◆ Exercise goal
Repeat the items from the line containing "The height and width of the screenshot is (622, 1603)." through the line containing "Connect the n8n integration", keeping every word unchanged.

◆ Working data
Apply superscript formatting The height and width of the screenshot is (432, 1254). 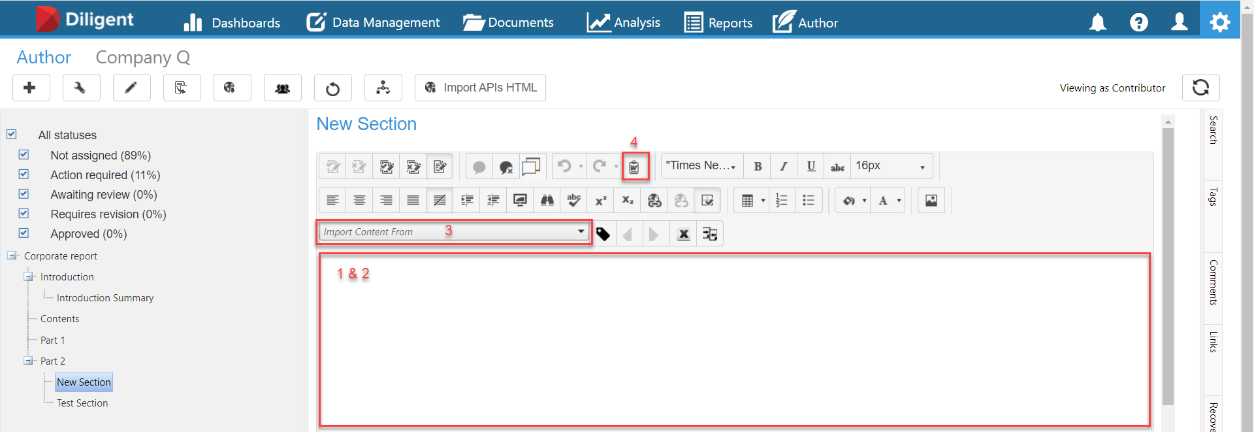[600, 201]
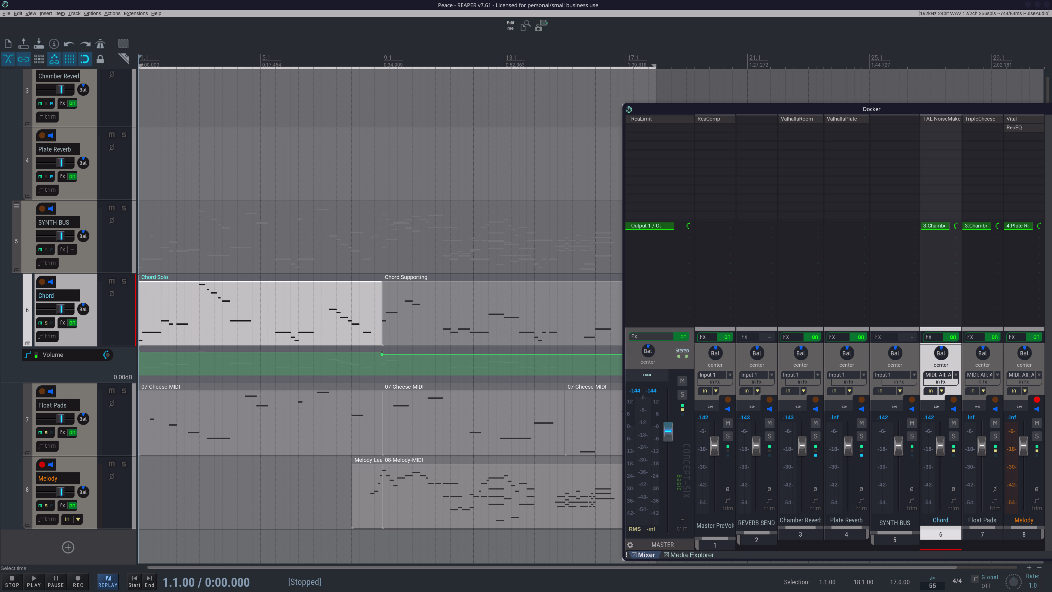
==
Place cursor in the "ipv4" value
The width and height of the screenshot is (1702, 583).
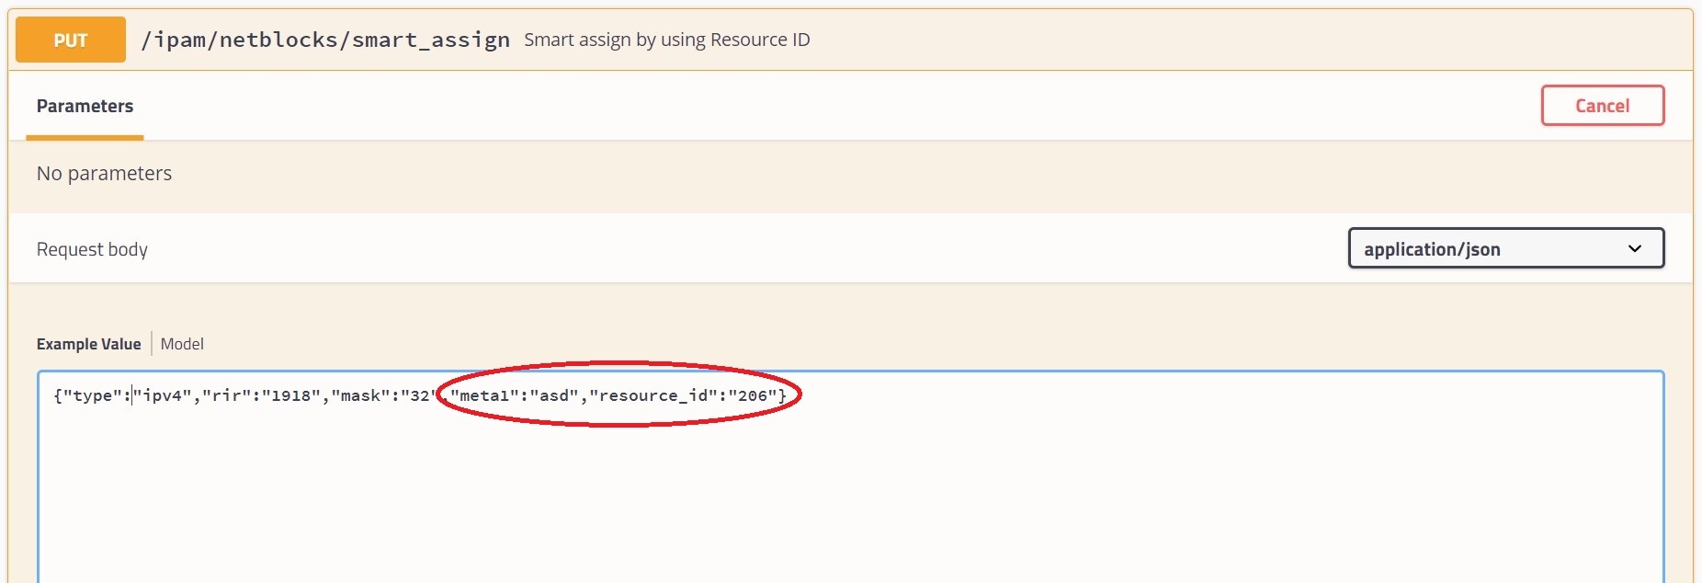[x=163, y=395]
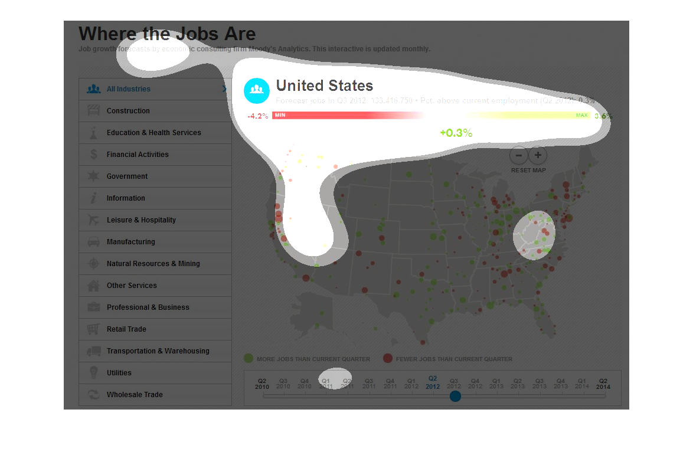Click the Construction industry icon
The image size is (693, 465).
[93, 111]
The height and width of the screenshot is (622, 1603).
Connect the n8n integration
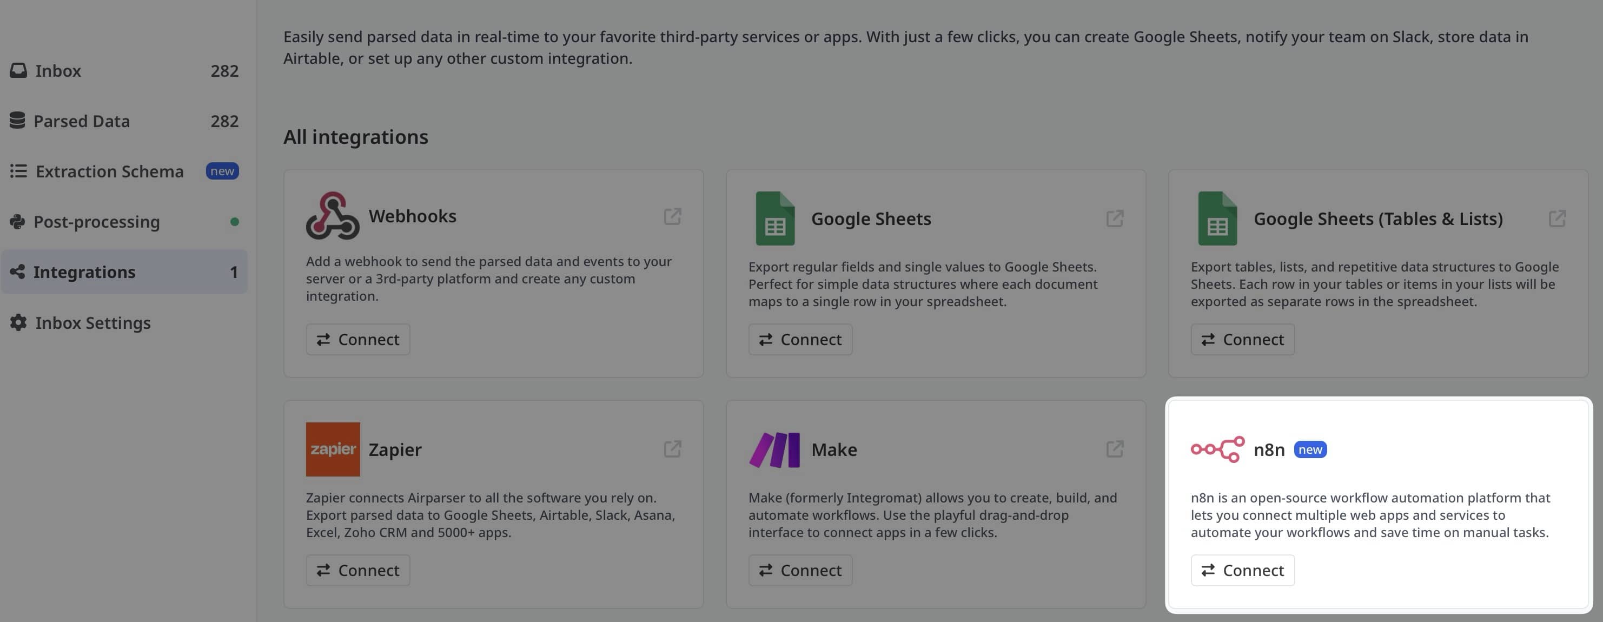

◆ Output below
The height and width of the screenshot is (622, 1603).
Connect the n8n integration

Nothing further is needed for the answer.